The system has two measurement pillars and one optimization loop. Offline benchmarks tell us whether candidate changes can complete simulated app-building tasks before we ship them. Online A/B tests and production traces show how real users are affected after the changes ship. Those signals then flow back into evals and shipping decisions.

No layer is enough on its own.
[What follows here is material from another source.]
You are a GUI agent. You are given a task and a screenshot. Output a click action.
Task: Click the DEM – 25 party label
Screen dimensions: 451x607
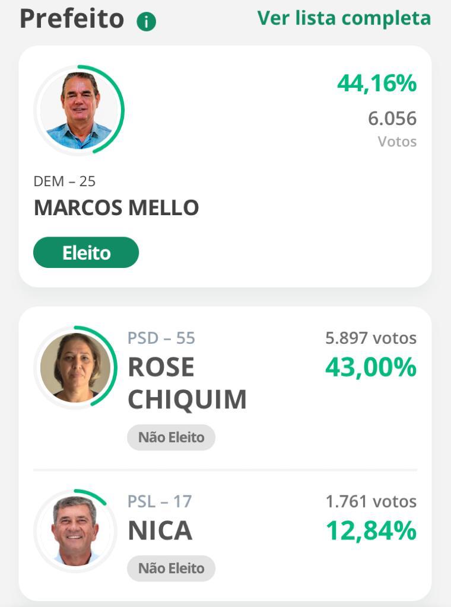[x=64, y=181]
Benchmarks catch regressions before release. A/B tests show whether production behavior moved. Trace clusters explain the failures under aggregate metrics. Human judgment keeps the improvement loop pointed at the right product and engineering outcomes. The shape is analogous to the Swiss cheese model in safety engineering: each layer has holes, but together they catch more than any one layer can.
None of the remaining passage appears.